Task prompt:
Among the entries, find each line that includes the string "height" and list it.

Data supplied:
==============================

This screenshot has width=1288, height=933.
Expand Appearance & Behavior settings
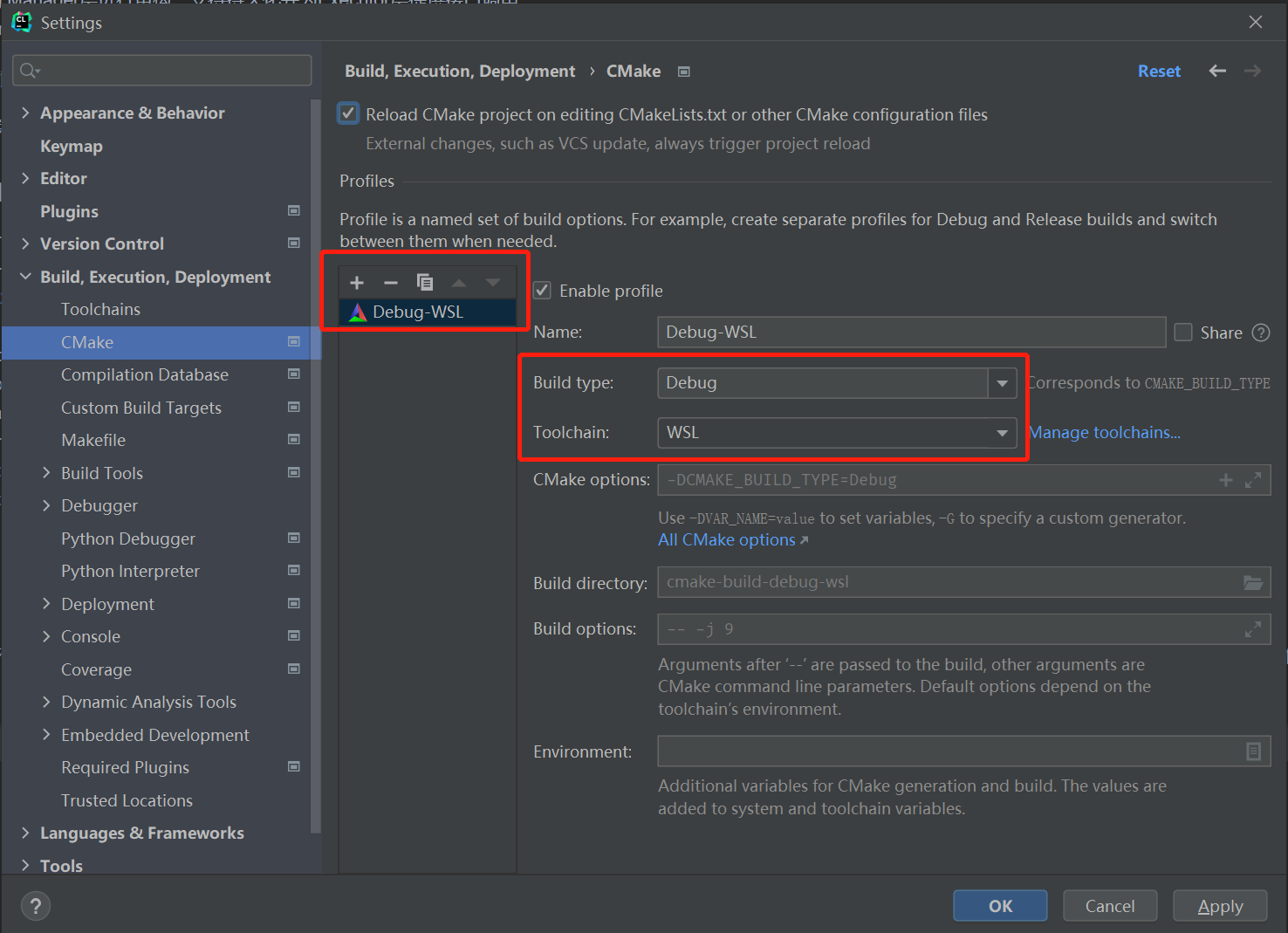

==============================

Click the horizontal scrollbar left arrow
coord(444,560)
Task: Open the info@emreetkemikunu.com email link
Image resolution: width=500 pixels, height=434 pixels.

==============================

Exercise response:
This screenshot has width=1288, height=933.
Image resolution: width=500 pixels, height=434 pixels.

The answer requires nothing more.